◆ Task brief ◆
Copy the text of every item below word for word, but leave out the pictures.

◆ The records ◆
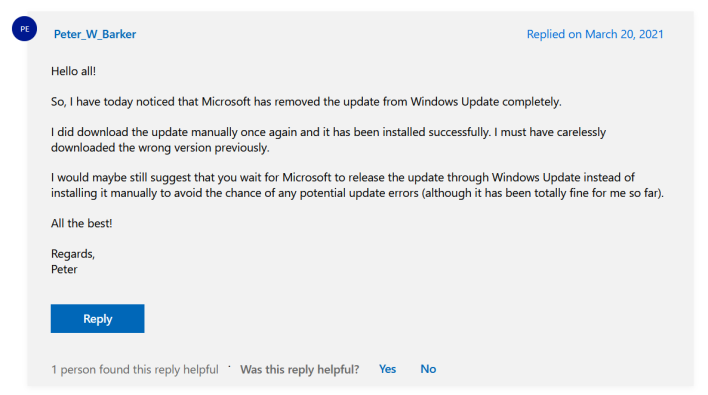Click the 'All the best!' line
Screen dimensions: 708x395
(x=81, y=223)
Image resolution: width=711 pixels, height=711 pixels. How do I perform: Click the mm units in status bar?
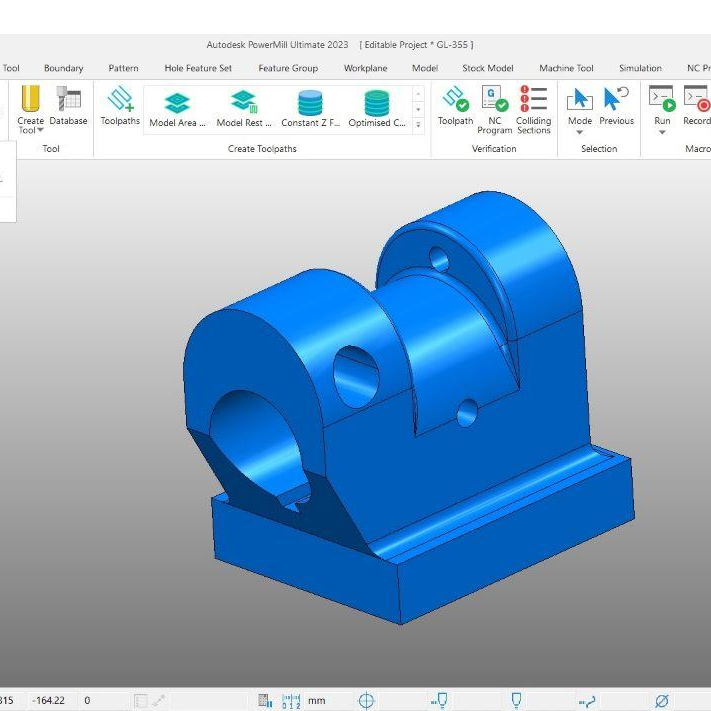click(316, 701)
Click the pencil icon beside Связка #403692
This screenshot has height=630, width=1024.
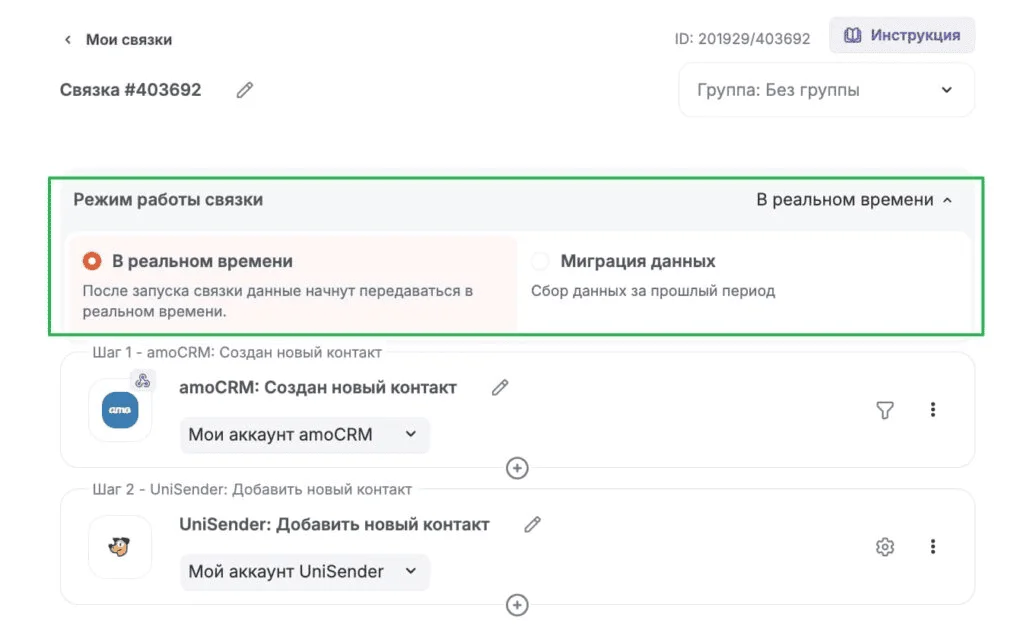tap(245, 90)
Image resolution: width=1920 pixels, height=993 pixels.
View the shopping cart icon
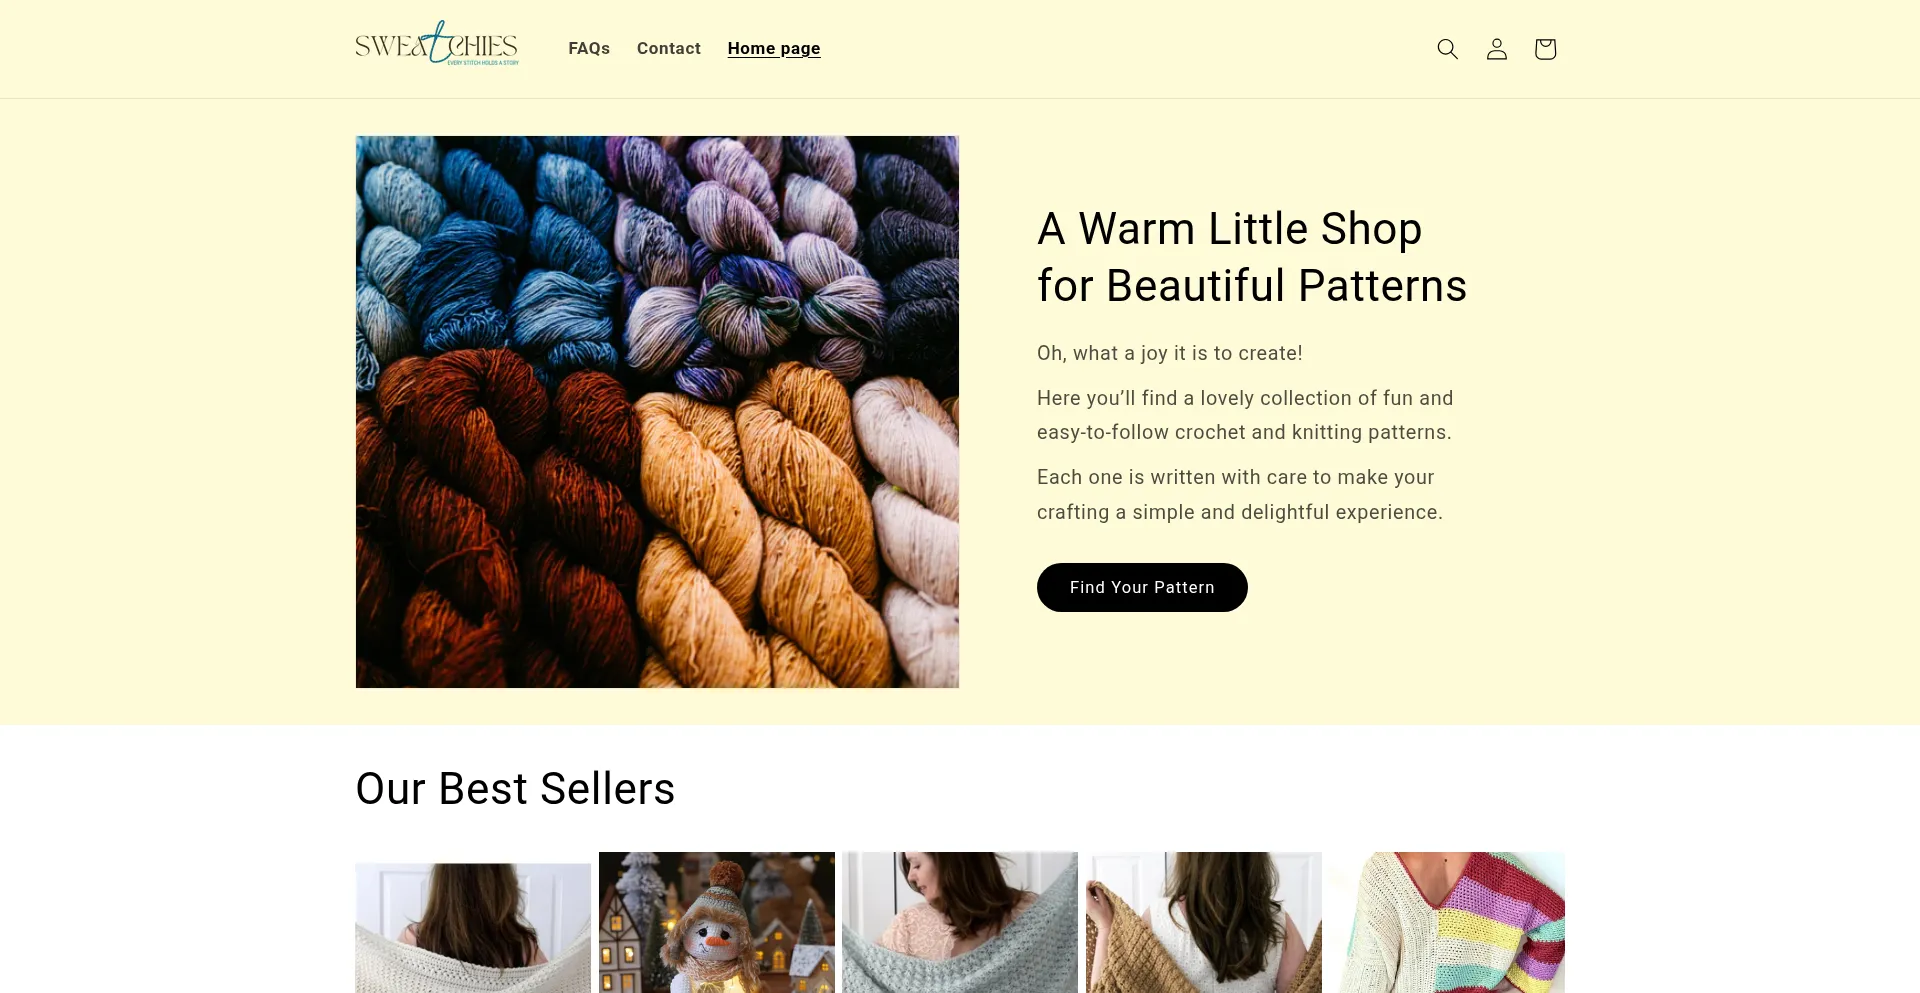1545,49
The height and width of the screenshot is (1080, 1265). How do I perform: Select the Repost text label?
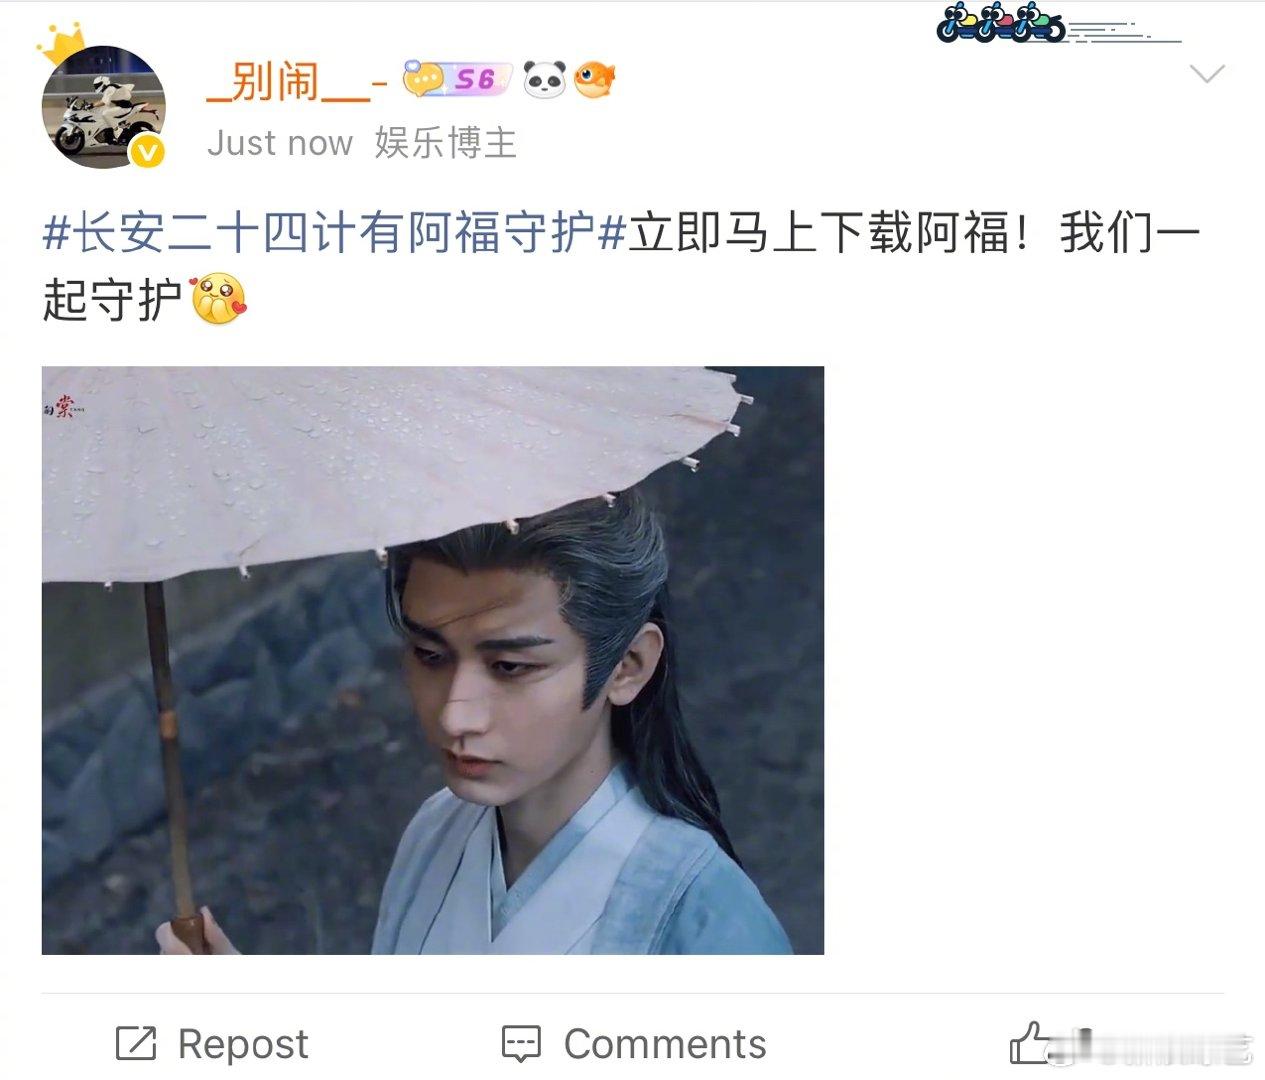[x=243, y=1044]
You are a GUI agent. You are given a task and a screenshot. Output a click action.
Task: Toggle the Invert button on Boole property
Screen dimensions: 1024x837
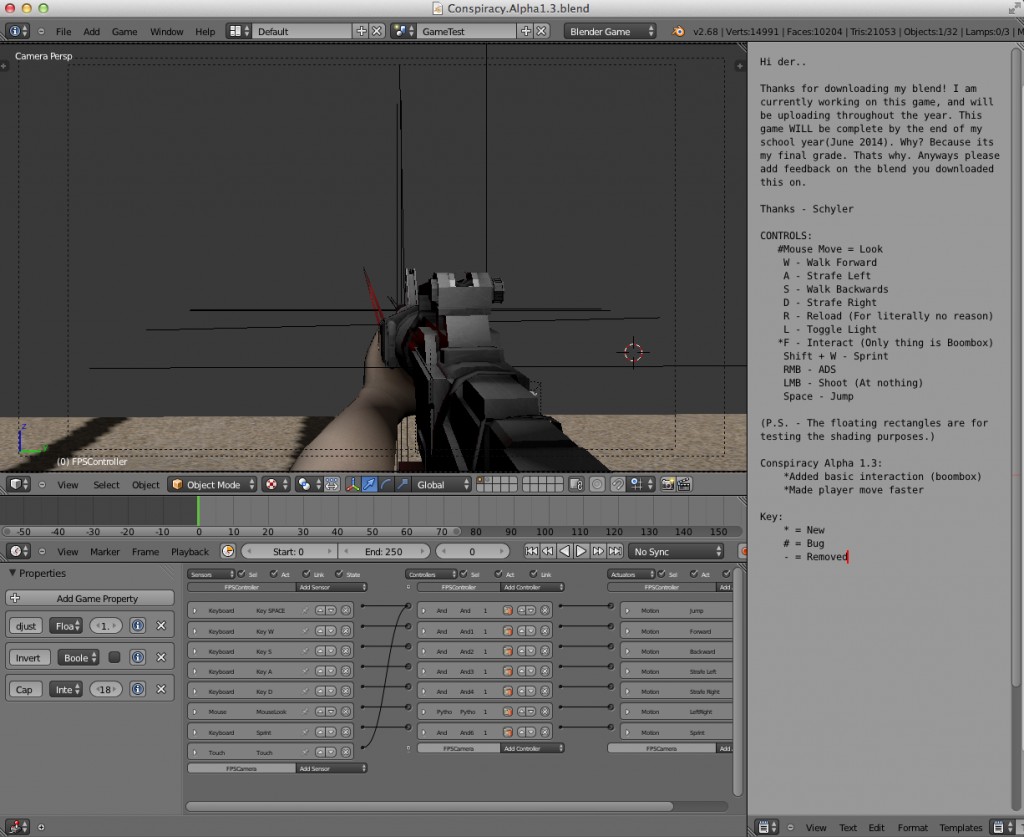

◆ Response below ◆
Click the 'All the best!' line
Screen dimensions: 708x395
(x=81, y=223)
Image resolution: width=711 pixels, height=711 pixels. How do I perform: Click the mm units in status bar?
click(316, 701)
Click the pencil icon beside Связка #403692
This screenshot has height=630, width=1024.
tap(245, 90)
Image resolution: width=1920 pixels, height=993 pixels.
View the shopping cart icon
1545,49
The height and width of the screenshot is (1080, 1265). How do I perform: Select the Repost text label?
[x=243, y=1044]
You are a GUI agent. You are given a task and a screenshot. Output a click action.
Task: Toggle the Invert button on Boole property
Screen dimensions: 1024x837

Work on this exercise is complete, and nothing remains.